How much does this save?

To test this I wrote a simple Python script that parses assembly output, finds the ends of functions and replaces common tails with jumps as described above. It uses a simple heuristic and only does the reduction if there are three or more common instructions. Then I ran it on the assembly output of SQLite's "amalgamation" source file. That resulted in reductions such as this one:

Ltail_packer_57:
        setne   %al
Ltail_packer_1270:
        andb    $1, %al
        movzbl  %al, %eax
        popq    %rbp
        retq

This function tail is being used in two different ways, sometimes with the setne command and sometimes without. In total the asm file contained 1801 functions. Out of those 1522 could be dedupped. The most common removals looked like this:

       addq    $48, %rsp
       popq    %rbp
       retq

That is, the common function suffix. Interestingly, when the dedupped asm is compiled, the output is about 10k bigger than without dedupping. The original code was 987 kB. I did not measure where the difference comes from. It could be either because the extra labels need extra metadata or because the jmp instruction takes more space than the instructions it replaces because the jump might need a 32 bit offset. A smarter implementation would look to minimize the jump distance so it would fit in 16 bits and thus in a smaller opcode. (I'm not sure if x86-64 has those opcodes so the previous comment might be wrong in practice but the reasoning behind it is still valid.)

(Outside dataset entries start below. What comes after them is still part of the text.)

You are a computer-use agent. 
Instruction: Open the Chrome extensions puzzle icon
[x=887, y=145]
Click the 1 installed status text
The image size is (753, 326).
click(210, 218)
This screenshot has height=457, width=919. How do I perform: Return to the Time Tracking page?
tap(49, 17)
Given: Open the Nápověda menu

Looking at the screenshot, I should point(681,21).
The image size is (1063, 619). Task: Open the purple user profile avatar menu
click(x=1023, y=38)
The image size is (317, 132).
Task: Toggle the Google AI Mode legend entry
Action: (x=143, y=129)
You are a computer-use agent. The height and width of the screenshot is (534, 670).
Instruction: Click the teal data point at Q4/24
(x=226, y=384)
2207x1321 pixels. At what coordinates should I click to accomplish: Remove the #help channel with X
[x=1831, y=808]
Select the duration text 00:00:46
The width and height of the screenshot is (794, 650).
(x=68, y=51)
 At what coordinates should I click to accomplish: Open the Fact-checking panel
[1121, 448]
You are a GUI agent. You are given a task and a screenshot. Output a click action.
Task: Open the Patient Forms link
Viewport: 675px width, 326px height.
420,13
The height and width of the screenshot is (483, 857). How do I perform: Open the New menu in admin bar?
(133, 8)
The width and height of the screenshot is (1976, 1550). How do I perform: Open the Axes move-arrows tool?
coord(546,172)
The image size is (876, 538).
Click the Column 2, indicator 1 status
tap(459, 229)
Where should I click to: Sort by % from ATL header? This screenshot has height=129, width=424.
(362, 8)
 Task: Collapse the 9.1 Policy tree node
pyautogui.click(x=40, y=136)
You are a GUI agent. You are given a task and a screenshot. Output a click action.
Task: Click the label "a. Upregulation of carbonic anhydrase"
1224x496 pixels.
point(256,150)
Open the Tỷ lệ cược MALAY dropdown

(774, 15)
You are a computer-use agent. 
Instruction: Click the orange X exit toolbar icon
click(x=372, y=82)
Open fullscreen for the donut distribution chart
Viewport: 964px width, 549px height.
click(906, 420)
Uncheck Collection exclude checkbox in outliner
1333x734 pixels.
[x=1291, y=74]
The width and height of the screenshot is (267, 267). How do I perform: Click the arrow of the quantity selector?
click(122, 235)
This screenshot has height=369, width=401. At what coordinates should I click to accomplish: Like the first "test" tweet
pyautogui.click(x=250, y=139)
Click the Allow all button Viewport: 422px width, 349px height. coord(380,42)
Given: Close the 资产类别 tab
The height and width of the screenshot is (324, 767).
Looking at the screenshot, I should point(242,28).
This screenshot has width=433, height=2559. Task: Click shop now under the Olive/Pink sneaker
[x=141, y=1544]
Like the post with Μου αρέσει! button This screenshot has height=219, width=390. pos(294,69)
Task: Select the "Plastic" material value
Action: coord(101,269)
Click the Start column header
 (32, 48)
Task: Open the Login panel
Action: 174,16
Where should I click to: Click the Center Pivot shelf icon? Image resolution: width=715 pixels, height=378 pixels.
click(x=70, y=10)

Is this actually worth doing?

On the x86 probably not because the machines have a lot of ram to spare and people running them usually only care about raw performance. The x86 instruction set is also quite compact because it has a variable size encoding. The situation is different in ARM and other embedded platforms. They have fewer instructions and a constant encoding size (usually 32 bits). This means longer instruction sequences which gives more potential for size reductions. Some embedded compilers do this optimization so The Real World would seem to indicate that it is worth it.

I wanted to run the test on ARM assembly as well, but parsing it for function tails is much more difficult than for x86 asm so I just gave up. Thus knowing the real benefits would require getting comments from an actual compiler engineer. I don't even pretend to be one on the Internet, so I just filed a feature request on this to the Clang bug tracker.